◆ WORK REQUEST: Word for word, quote the lines from the one containing "Expand next settings page with right chevron" to the end of the entries below, including both. Leave pictures out.

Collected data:
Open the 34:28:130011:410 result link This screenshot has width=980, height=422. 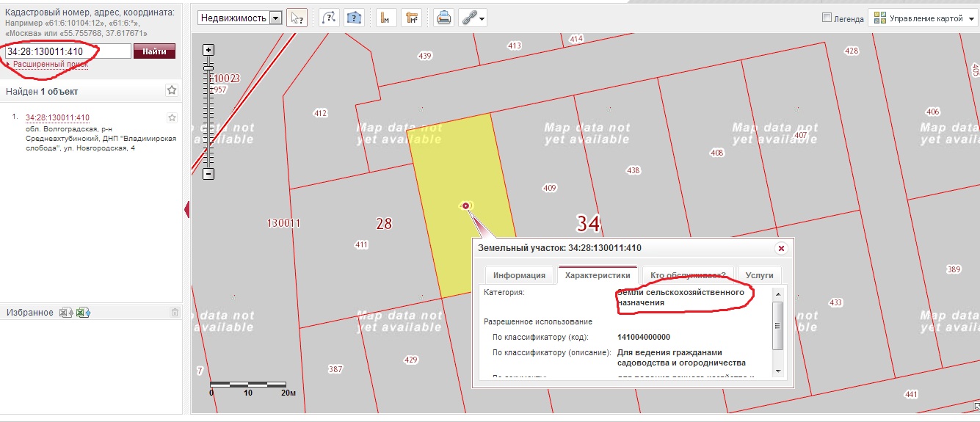pyautogui.click(x=57, y=117)
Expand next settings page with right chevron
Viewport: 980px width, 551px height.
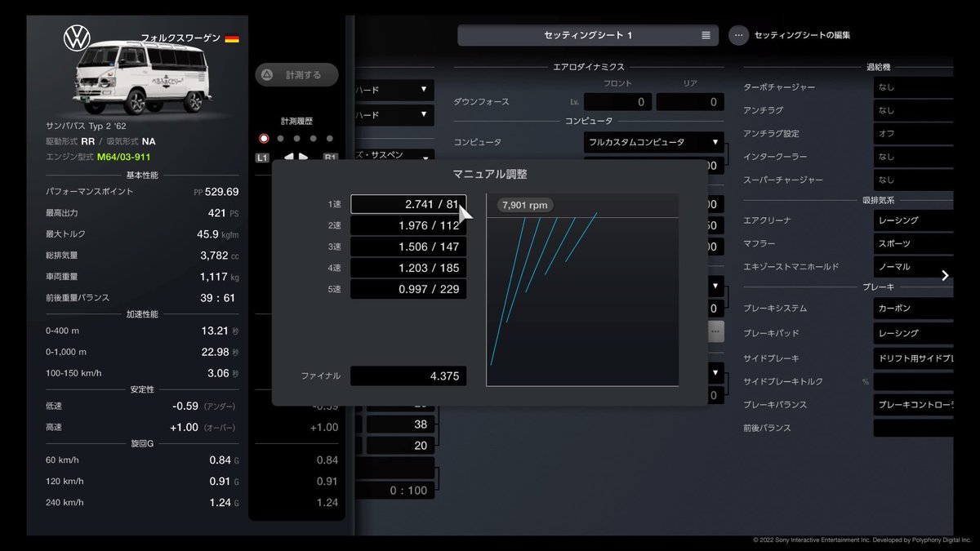point(946,276)
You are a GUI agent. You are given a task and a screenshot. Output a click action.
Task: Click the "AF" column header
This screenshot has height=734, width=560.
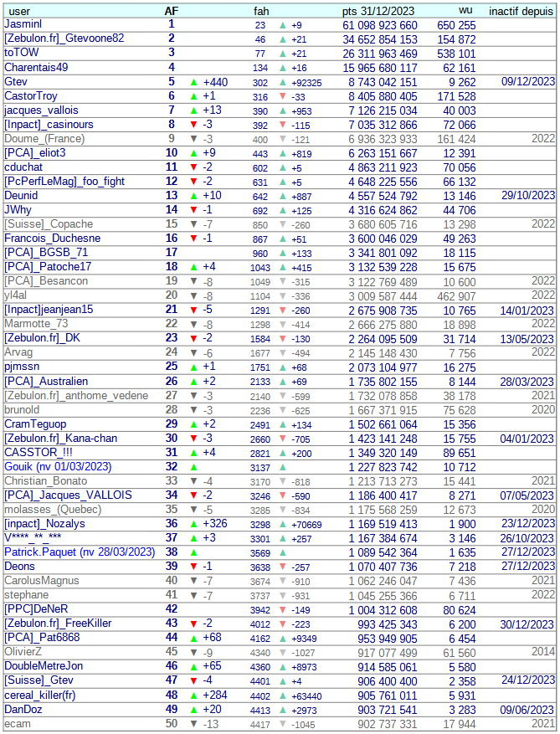pos(171,11)
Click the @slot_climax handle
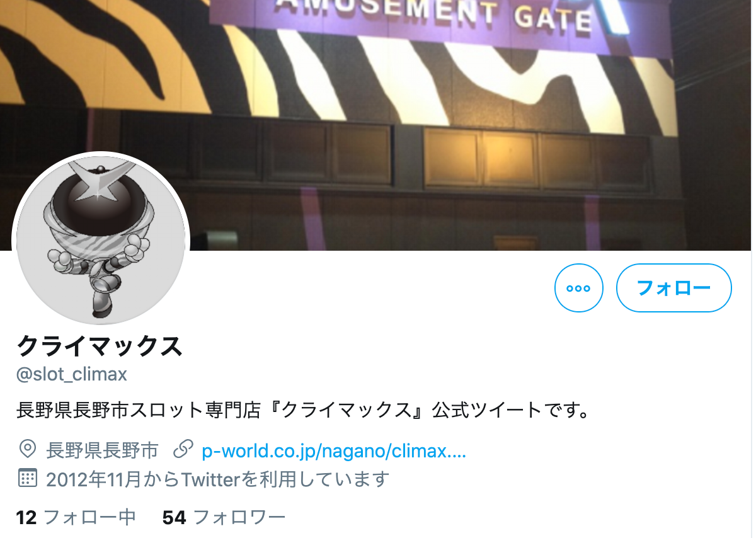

◆ RESPONSE BOX:
Expand next settings page with right chevron
Viewport: 980px width, 551px height.
point(946,276)
You are a GUI agent. You are given a task and a screenshot. Output a click action.
Task: Click the "AF" column header
This screenshot has height=734, width=560.
pos(171,11)
Click the @slot_climax handle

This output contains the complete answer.